# Electronics Sales Pipeline - Multi-Category

Run XGBoost hyperparameter optimization per product category using Optuna.

In [5]:
import os
import sagemaker
from sagemaker.workflow.notebook_job_step import NotebookJobStep
from sagemaker.workflow.pipeline import Pipeline
from sagemaker.workflow.pipeline_context import LocalPipelineSession, PipelineSession

In [6]:
import sagemaker
image_uri = sagemaker.image_uris.retrieve(
    framework="sagemaker-distribution",
    region="us-east-1",
    version="latest",
    instance_type="ml.m5.xlarge"  # determines cpu vs gpu
)
image_uri

'885854791233.dkr.ecr.us-east-1.amazonaws.com/sagemaker-distribution-prod:3.0.0-cpu'

## Configuration

In [None]:
# Pipeline settings
pipeline_name = "electronics-sales-pipeline"
train_notebook = "fm_train.ipynb"
kernel_name = "python3"

# AWS settings - UPDATE THESE
bucket = "sm-mlflow-optuna"
region = "us-east-1"
image_uri = image_uri
notebook_artifacts = f"s3://{bucket}/electronics-training"
instance_type = "ml.m5.xlarge"


In [8]:
# Category-specific training configurations
# Each category runs as a separate pipeline step

category_configs = {
    "smartphones": {
        "n_trials": 50,
        "experiment_name": "electronics-smartphones",
        "test_size": 0.25,
    },
    "laptops": {
        "n_trials": 50,
        "experiment_name": "electronics-laptops",
        "test_size": 0.25,
    },
    "tablets": {
        "n_trials": 50,
        "experiment_name": "electronics-tablets",
        "test_size": 0.25,
    },
    "accessories": {
        "n_trials": 50,
        "experiment_name": "electronics-accessories",
        "test_size": 0.25,
    },
}



## Define Pipeline Steps

In [9]:
pipeline_steps = []
for category, config in category_configs.items():
    nb_job_params = {
        "category": f'["{category}"]',
        **{k: str(v) for k, v in config.items()},
    }
    print(nb_job_params)

    step_name = f"electronics-train-{category}"

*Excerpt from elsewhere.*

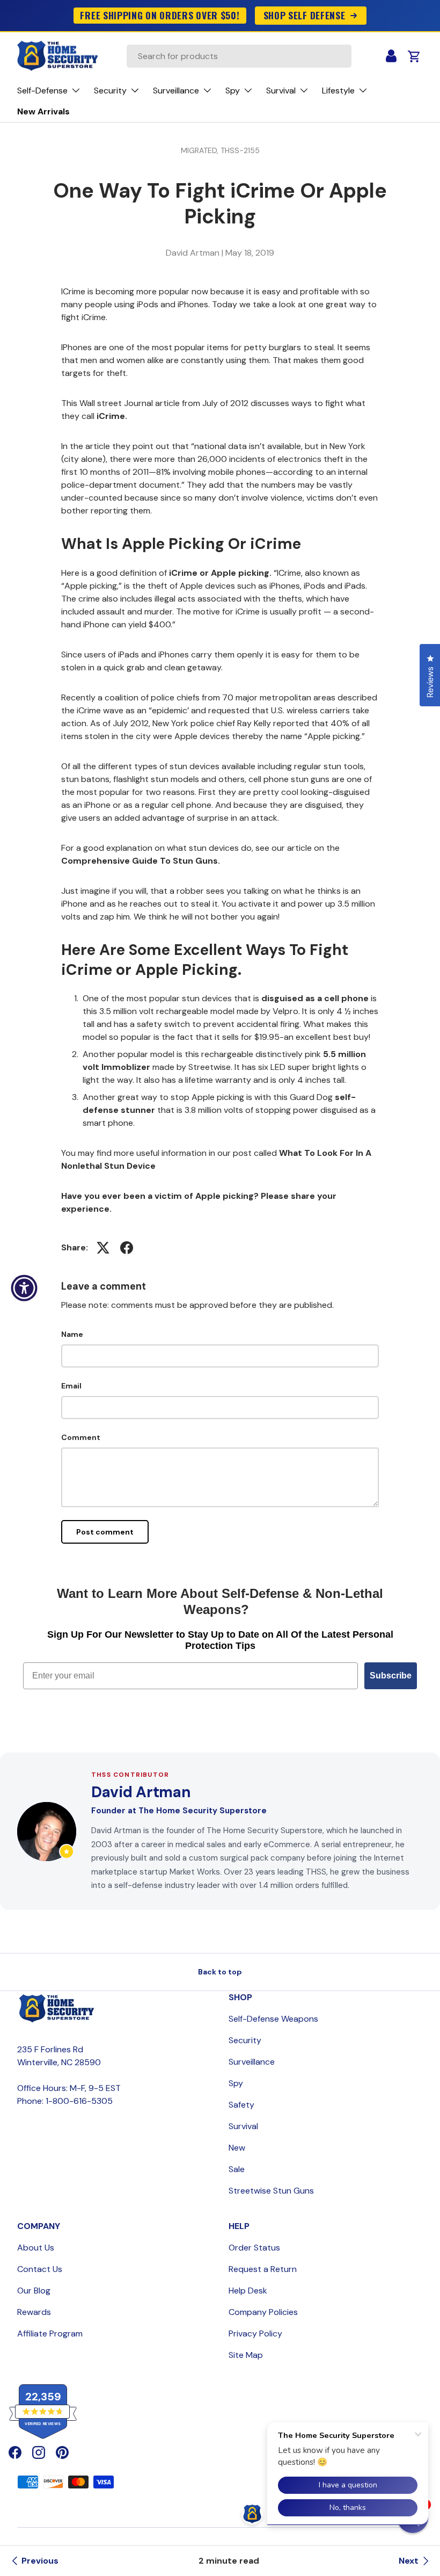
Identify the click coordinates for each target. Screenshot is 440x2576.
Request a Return (263, 2269)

    nb_step = NotebookJobStep(
        name=step_name,
        description=f"XGBoost training for {category}",
        notebook_job_name=step_name,
        image_uri=image_uri,
        kernel_name=kernel_name,
        display_name=step_name,
        role=sagemaker.get_execution_role(),
        s3_root_uri=notebook_artifacts,
        additional_dependencies=[
                "/home/sagemaker-user/sagemaker_mlflow_optuna/scripts"
            ],
        initialization_script="nb_job_init.sh",
        input_notebook=train_notebook,
        instance_type=instance_type,
        parameters=nb_job_params,
        max_runtime_in_seconds=3600,
        max_retry_attempts=2,
    )
    pipeline_steps.append(nb_step)



{'category': '["smartphones"]', 'n_trials': '50', 'experiment_name': 'electronics-smartphones', 'test_size': '0.25'}
{'category': '["laptops"]', 'n_trials': '50', 'experiment_name': 'electronics-laptops', 'test_size': '0.25'}
{'category': '["tablets"]', 'n_trials': '50', 'experiment_name': 'electronics-tablets', 'test_size': '0.25'}
{'category': '["accessories"]', 'n_trials': '50', 'experiment_name': 'electronics-accessories', 'test_size': '0.25'}


## SageMaker Pipeline Execution

In [10]:
session = PipelineSession()
role = sagemaker.get_execution_role()

pipeline = Pipeline(
    name=pipeline_name,
    steps=pipeline_steps,
    sagemaker_session=session,
)

pipeline.upsert(role_arn=role)
execution = pipeline.start()

print(f"Pipeline: {pipeline_name}")
print(f"Execution: {execution.arn}")

Pipeline: electronics-sales-pipeline
Execution: arn:aws:sagemaker:us-east-1:376337229415:pipeline/electronics-sales-pipeline/execution/l82ihlepz6sh


In [11]:
# Monitor execution
execution.describe()

{'PipelineArn': 'arn:aws:sagemaker:us-east-1:376337229415:pipeline/electronics-sales-pipeline',
 'PipelineExecutionArn': 'arn:aws:sagemaker:us-east-1:376337229415:pipeline/electronics-sales-pipeline/execution/l82ihlepz6sh',
 'PipelineExecutionDisplayName': 'execution-1767487393682',
 'PipelineExecutionStatus': 'Executing',
 'CreationTime': datetime.datetime(2026, 1, 4, 0, 43, 13, 612000, tzinfo=tzlocal()),
 'LastModifiedTime': datetime.datetime(2026, 1, 4, 0, 43, 13, 612000, tzinfo=tzlocal()),
 'CreatedBy': {'UserProfileArn': 'arn:aws:sagemaker:us-east-1:376337229415:user-profile/d-ruitxitoqhuw/ryan',
  'UserProfileName': 'ryan',
  'DomainId': 'd-ruitxitoqhuw',
  'IamIdentity': {'Arn': 'arn:aws:sts::376337229415:assumed-role/fm-gambling-recommender-dev-role/SageMaker',
   'PrincipalId': 'AROAVPH3SMZTYVDXJKNCS:SageMaker'}},
 'LastModifiedBy': {'UserProfileArn': 'arn:aws:sagemaker:us-east-1:376337229415:user-profile/d-ruitxitoqhuw/ryan',
  'UserProfileName': 'ryan',
  'DomainId': 'd-ruit

In [12]:
# Wait for completion (optional)
execution.wait()